BFN from this morning's test at 3:44am! I think I may have got my dates wrong and its possible I'm not due for AF until tomorrow, so there's even more waiting for me! Still getting mild cramping though and no boobs so i'm doubting very much anything's gonna change in that department. Several people have commented on only being on Clomid for 3 or 4 cycles and then looking at other options, and about taking emotional wellbeing into consideration when deciding how long to wait etc. Now I dont feel so bad/wussy about saying to my gynie that I cant handle 6 months of this.
Monkey Boy keps commenting that this will help me learn some patience. Bah humbug to that. There are better ways to learn some patience. I'm more worried about going back into the full-blown panic attack cycle I was having after the m/c. Bugger the patience! God men can be insensitive. I try to keep an open mind and think that well they cand understand what its like for us coz they dont have all the hormonal changes and its not happening to their bodies, but, for crying out loud, they could try a bit of empathy now and then. Its not really that hard to put yourself in someone else's position, is it?

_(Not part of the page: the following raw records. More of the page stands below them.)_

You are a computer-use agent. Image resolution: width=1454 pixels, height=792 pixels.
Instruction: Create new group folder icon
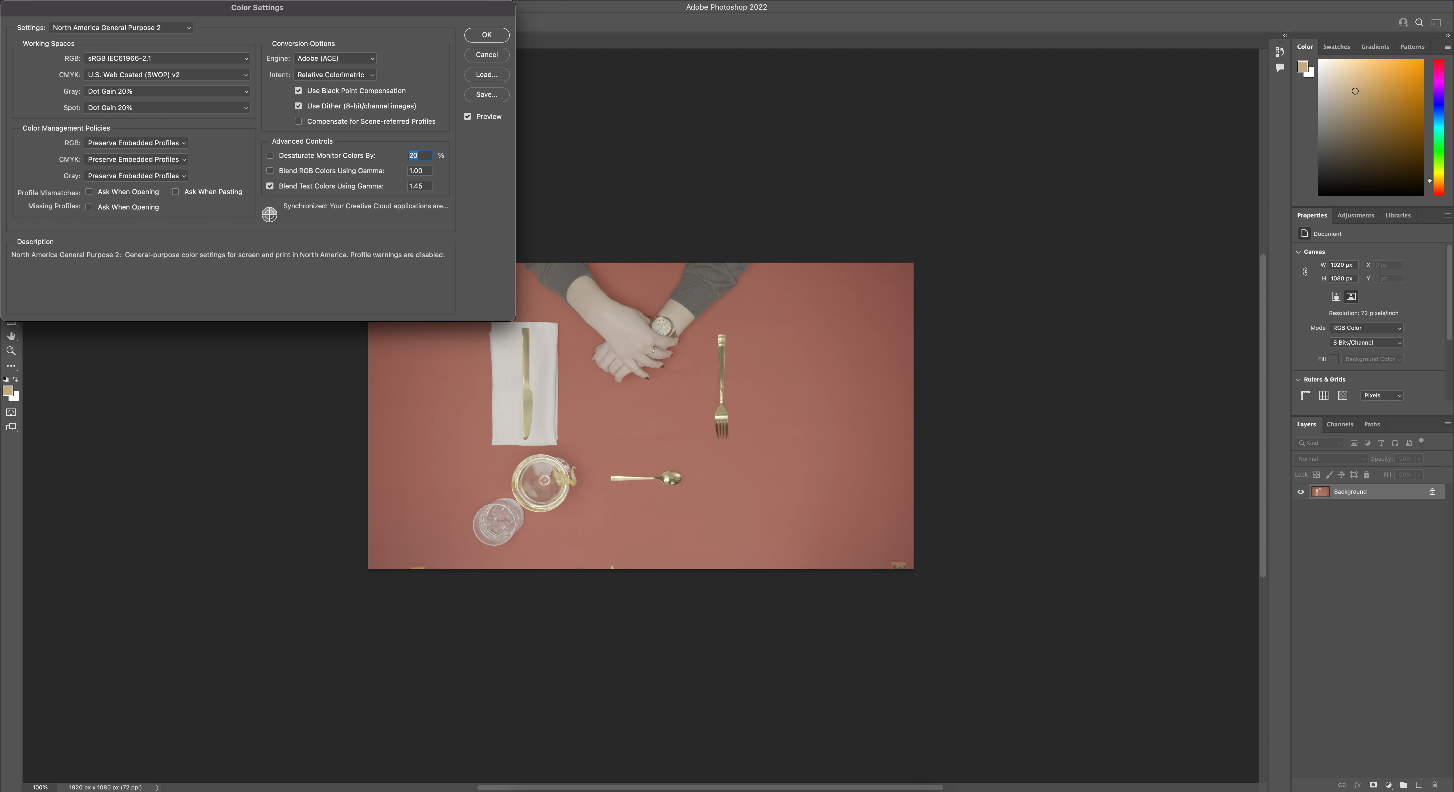point(1404,785)
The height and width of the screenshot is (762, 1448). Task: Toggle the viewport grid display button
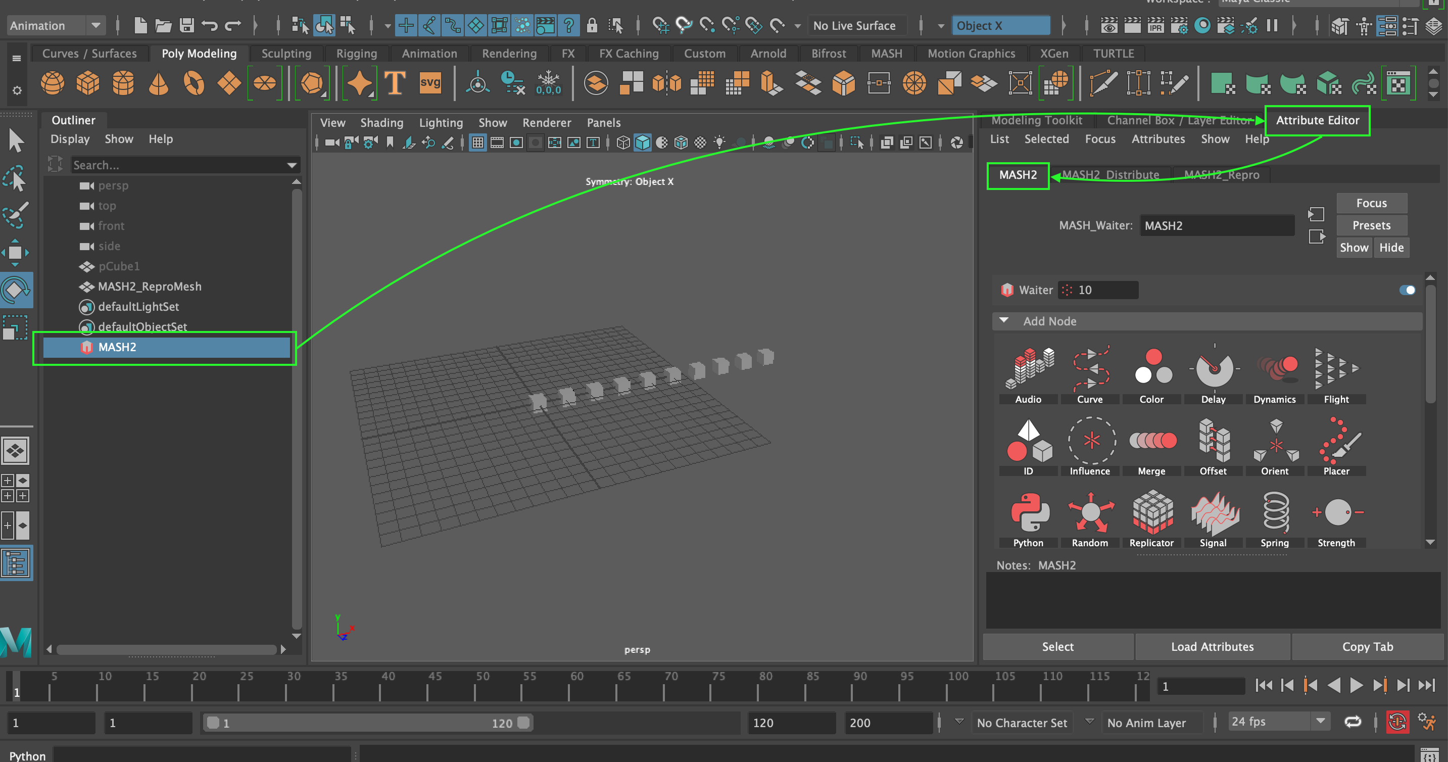[477, 143]
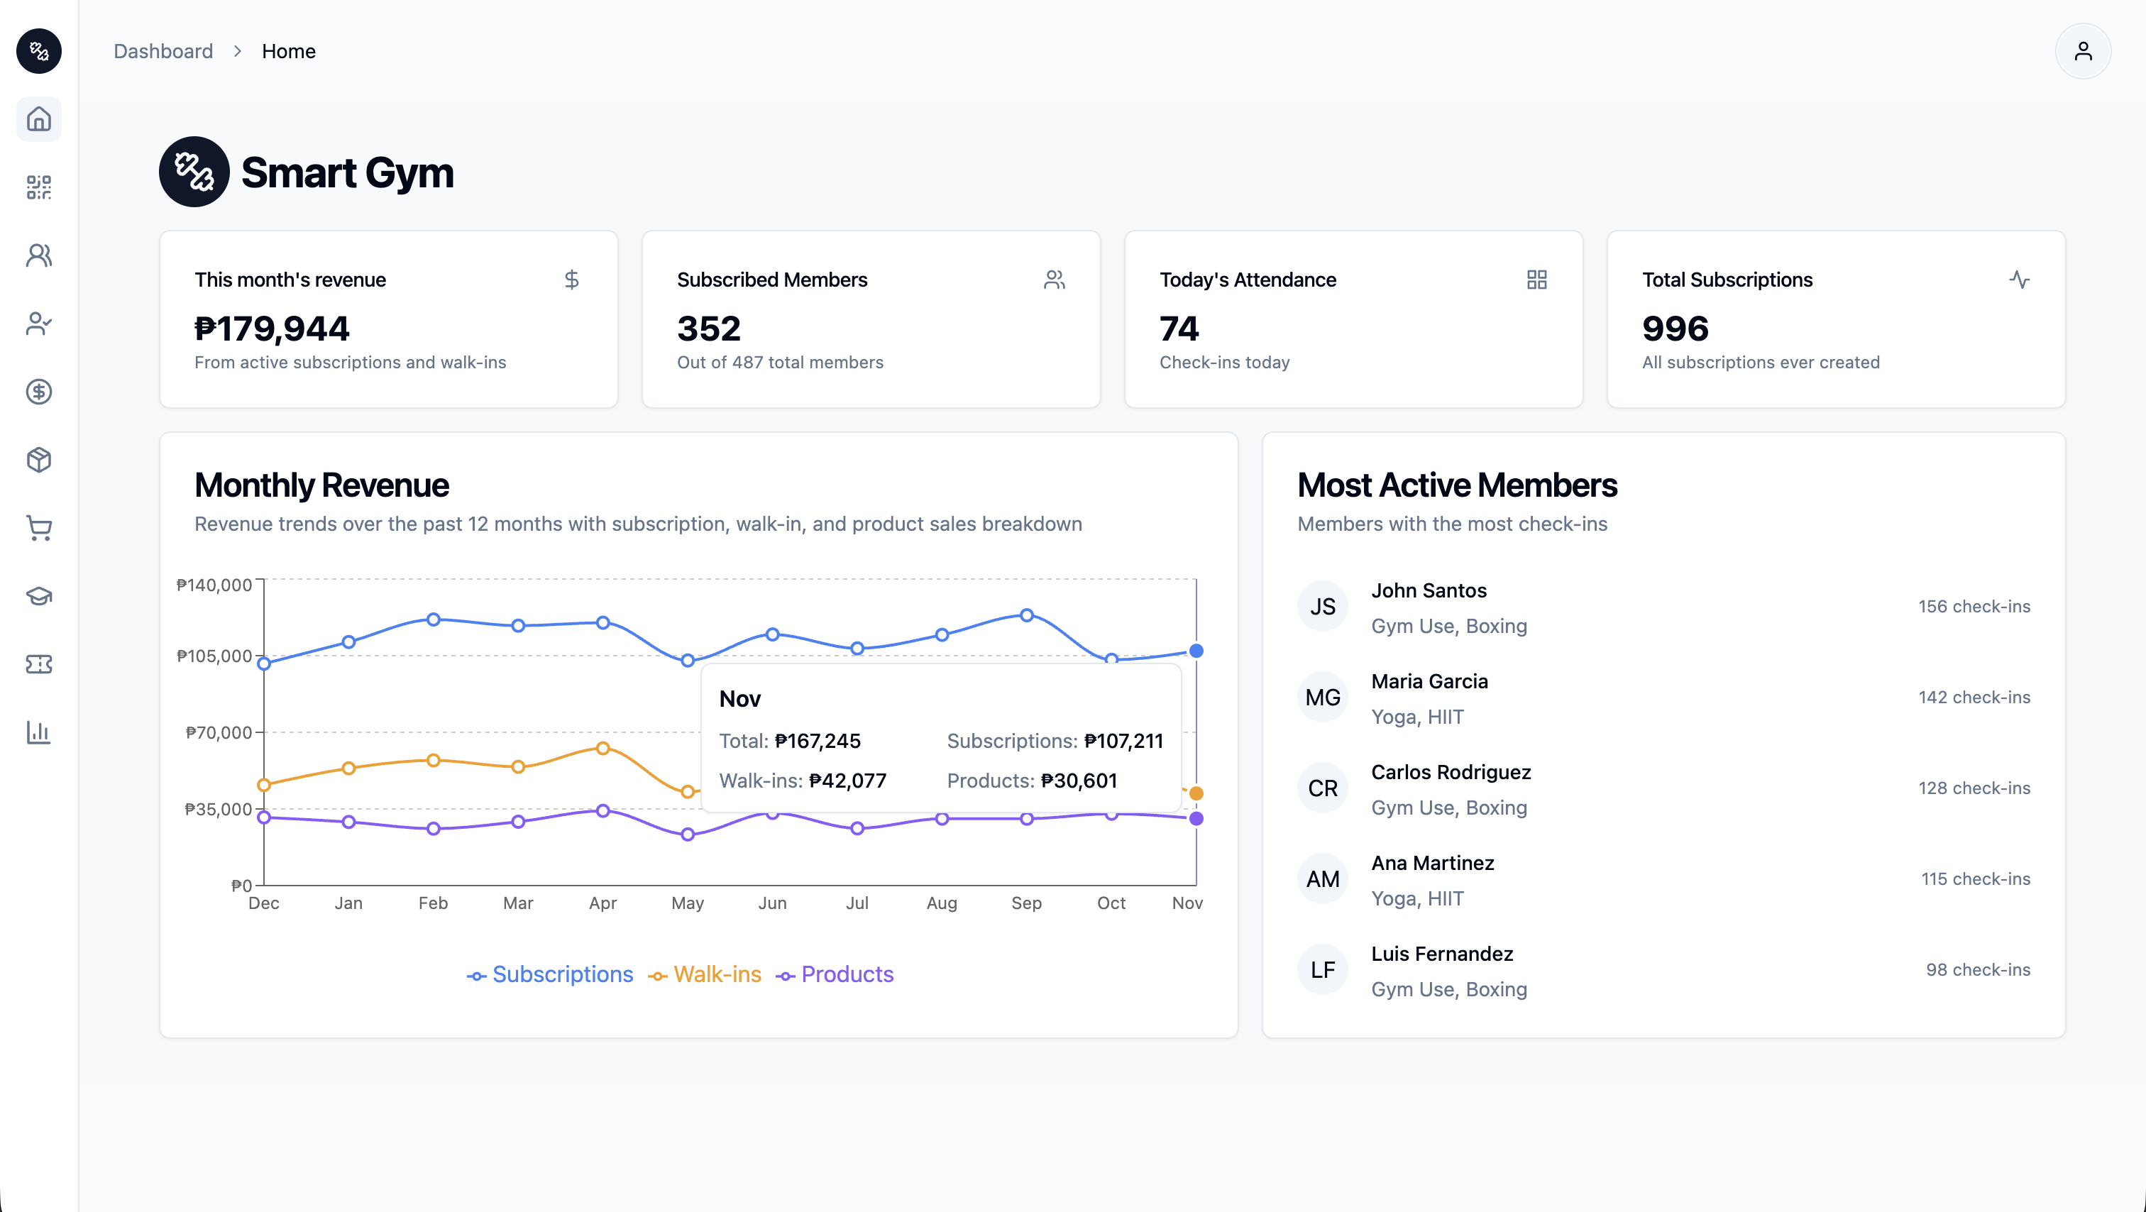This screenshot has width=2146, height=1212.
Task: Open the dollar circle payments sidebar icon
Action: (x=38, y=392)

LATER: I really need an informed opinion (okay, wild guesses will do). I did the HPT at 4am this morning. Threw it in the bin in disgust at a BFN. Looked at it again as I was on the loo just now at 12.30 and its almost invisible, but where the positive line should be there is definately the feintest of feint am-I-making-this-up line. Its like a ghost-line. Seriously, I'm wondering if its possible to make myself see a line thats not really there. P.S. My cat Muffin steadfastly refuses to comment on the possibility of it being a line. I think she's high-tailed it to the neighbours to get away from the crazy woman. Hmph.